*TASKS AND EXERCISES*
(a) Using the Glitch post, decide whether each statement agrees with it, answering yes or no and quoting the deciding words: (i) the writer's personal computer has been a Linux netbook since 2008; (ii) the writer has eaten a mushroom in the game; (iii) Glitch takes place inside the minds of twelve Giants.
(b) From the Glitch post, extract everything from "Or maybe he/she/it" down to "very, very interesting.)", copied without any change.

[START OF PAGE TEXT]

And maybe he/she/it will finally tell me what makes secret sauce so secret, even if its ingredients make it sound a lot like regular mayonnaise.

Or maybe he/she/it will reply to this post, “You idiot. I dropped the salad there because my pack was full.”

And why not? I’ve only been playing Glitch for about a week, but this kind of far-fetched fantasy seems to be just what this game encourages.

[You can skip this part and scroll down to the next heading. The following is just rambling geekery.]

Let me backtrack a bit, before you think I’ve been munching on mushrooms. (I’ve yet to eat a mushroom in the game, so I don’t know what that does. I’ve eaten a purple flower, though, and the experience was very, very interesting.)

I don’t consider myself a hardcore gamer, mostly because our only console growing up was Family Computer, and my personal computer has been a Linux netbook since 2008. If I really wanted the MMOG experience or even just local network games like DoTA, I’d have to make the commitment of going to an Internet cafe, paying for access, training, paying, and training some more, for days or weeks  before I’d reach a certain satisfying level of progress. It just seems too expensive and time-consuming for something I’ll probably get bored with a month or so down the line, anyway.

Because somehow, I’ve always missed the thing in these games that draws players in for really serious, notebook-filled-with-formulas, level-99999-with-all-the-upgrades play. I do love computer games, and I love playing with friends, but none of the MMOGs I’ve tried so far have been able to hold my interest.

I think it’s because most of these games are essentially war games, and being a warrior of some sort is all you really get to be. Even if some games let you choose a non-martial class, like a healer or a wizard, you’re mostly other players’ sidekick; you don’t really get to fulfill your purpose if you aren’t there at the battleground for the warriors’ benefit.

And no matter how beautiful the graphics, how masterful the world-building, or how rich the story, in the end, you’re still in that story to fight. You never really get to be the bartender, the city tour guide, the blacksmith, the chef, the storekeeper, the farmer, the brewer, the scientist, the local doctor, the monk — all these roles and more are filled by game robots, when I’m sure there are lots of human players like me who would love to take over, instead of heading out into the dessert to kill 200 squishy pink things for a handful of coins.

On the other hand, non-war MMO games these days are mostly designed for the gamemakers’ benefit. They let you level up fast, and then they ask for your wallet and your phone book. Facebook-based games in particular tend to tie your progress to the amount of real money you’re willing to pay and to the number of other people you can coerce into playing with you. After a while, these games become a drag, and you become a drag on your friends, who would like you to stop asking them for imaginary nails.

So, when I read this boingboing post a few days ago, I was intrigued. The computer requirements were netbook-friendly, and Glitch’s about page, quoted below, sounded like everything I hadn’t realized I wanted in online gaming, plus a touch of weirdness:

Glitch is a web-based massively-multiplayer game which takes place inside the minds of eleven peculiarly imaginative Giants. You choose how to grow and shape the world: building and developing, learning new skills, collaborating or competing with everyone else in one enormous, ever-changing, persistent world.

[END OF PAGE TEXT]
[START OF DATASET SECTION]

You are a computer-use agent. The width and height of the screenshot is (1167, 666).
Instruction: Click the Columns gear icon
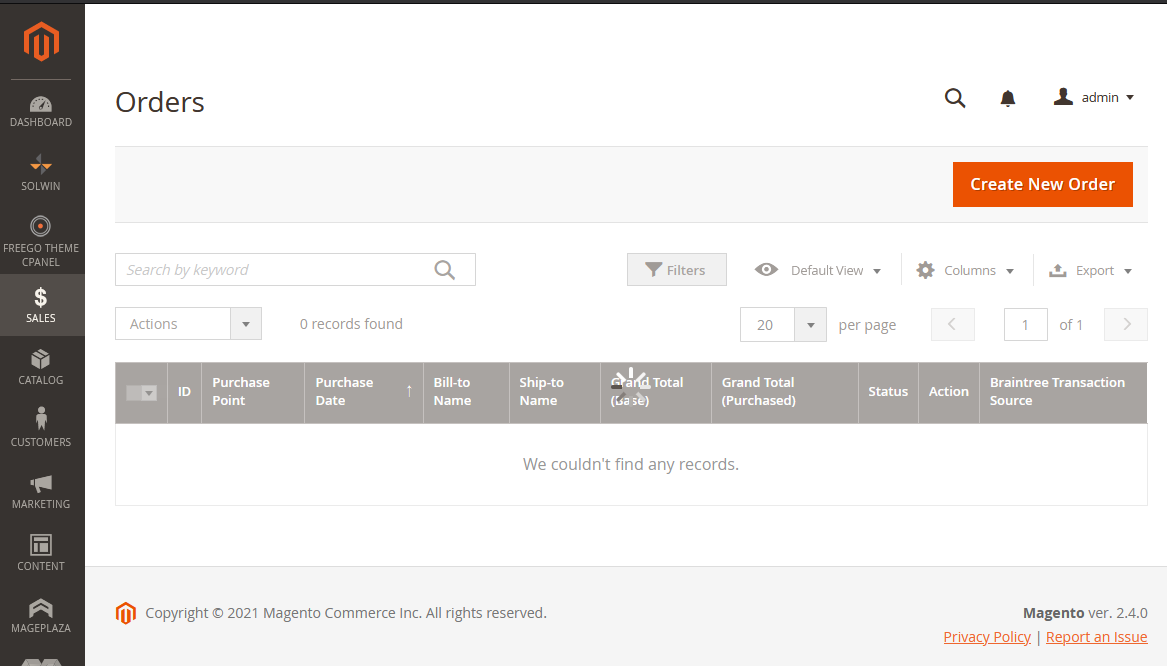[x=925, y=270]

[END OF DATASET SECTION]

*RESPONSES FOR EACH TASK*
(a)
(i) Yes: "my personal computer has been a Linux netbook since 2008"
(ii) No: "I’ve yet to eat a mushroom in the game"
(iii) No: "inside the minds of eleven peculiarly imaginative Giants"

(b)
Or maybe he/she/it will reply to this post, “You idiot. I dropped the salad there because my pack was full.”

And why not? I’ve only been playing Glitch for about a week, but this kind of far-fetched fantasy seems to be just what this game encourages.

[You can skip this part and scroll down to the next heading. The following is just rambling geekery.]

Let me backtrack a bit, before you think I’ve been munching on mushrooms. (I’ve yet to eat a mushroom in the game, so I don’t know what that does. I’ve eaten a purple flower, though, and the experience was very, very interesting.)